Since Cambridge students did a lot of rote learning called "bookwork", it was noted by Augustus De Morgan and repeated by Andrew Warwick that authors of Cambridge textbooks skipped known material. In consequence, "non-Cambridge readers ... found the arguments impossible to follow."

Early history
The early history is of the gradual replacement during the middle of the eighteenth century of a traditional method of oral examination by written papers, with a simultaneous switch in emphasis from Latin disputation to mathematical questions.  That is, all degree candidates were expected to show at least competence in mathematics. A long process of development of coaching—tuition usually outside the official University and college courses—went hand-in-hand with a gradual increase in the difficulty of the most testing questions asked. The standard examination pattern of bookwork (mostly memorised theorems) plus rider (problems to solve, testing comprehension of the bookwork) was introduced.
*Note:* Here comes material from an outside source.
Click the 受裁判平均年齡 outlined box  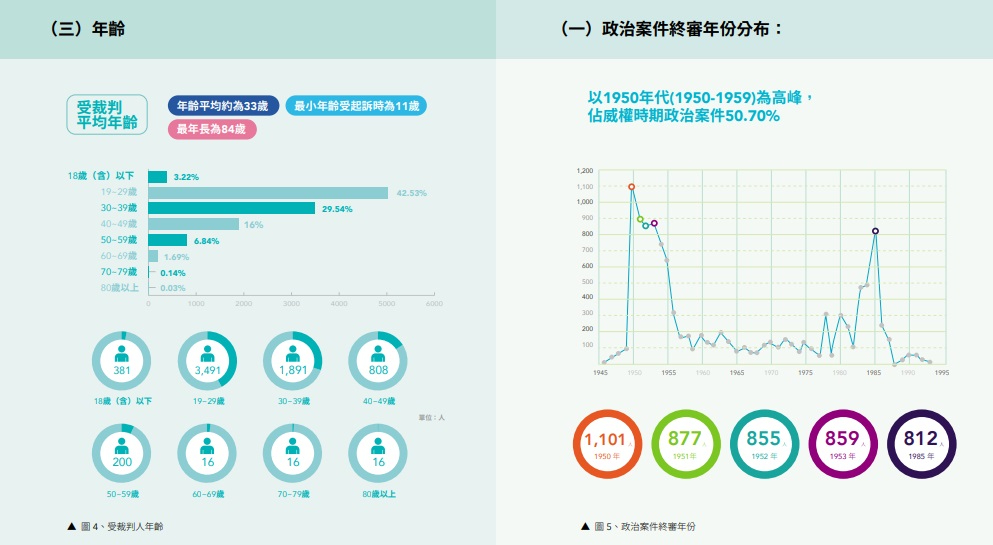[x=107, y=115]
Wranglers and their coaches
The list of wranglers (the candidates awarded a first-class degree) became in time the subject of a great deal of public attention.  
According to Alexander Macfarlane
To obtain high honours in the Mathematical Tripos, a student must put himself in special training under a mathematician, technically called a coach, who is not one of the regular college instructors, nor one of the University professors, but simply makes a private business of training men to pass that particular examination. Skill consists in the rate at which one can solve and more especially write out the solution of problems. It is excellent training of a kind, but there is not time for studying fundamental principles, still less for making any philosophical investigations. Mathematical insight is something higher than skill in solving problems; consequently the senior wrangler has not always turned out the most distinguished mathematician in after life.
William Hopkins was the first coach distinguished by his students' performances. When he retired in 1849, one of his students, Edward Routh became the dominant coach. Another coach, William Henry Besant published a textbook, Elementary Hydrostatics, containing mathematical exercises and solutions such as would benefit students preparing for Tripos. After Routh retired in 1888, Robert Rumsey Webb coached many of the top wranglers. Warwick notes that college teaching improved toward the end of the 19th century:
The expansion of intercollegiate and university lectures at all levels through the 1880s and 1890s meant that, by 1900, it had become unnecessary for coaches either to lecture students or even to provide them with manuscripts covering the mathematical methods they were required to master. The prime job to the coach now was to ensure that students were attending an appropriate range of courses and that they understood what they were being taught. … This curtailment of responsibility made it virtually impossible for a private tutor to dominate undergraduate training the way that Hopkins, Routh, and Webb had done.
A fellow of Trinity College, Robert Alfred Herman then was associated with several of the top wranglers as their coach; evidently the university was finally providing their students with education.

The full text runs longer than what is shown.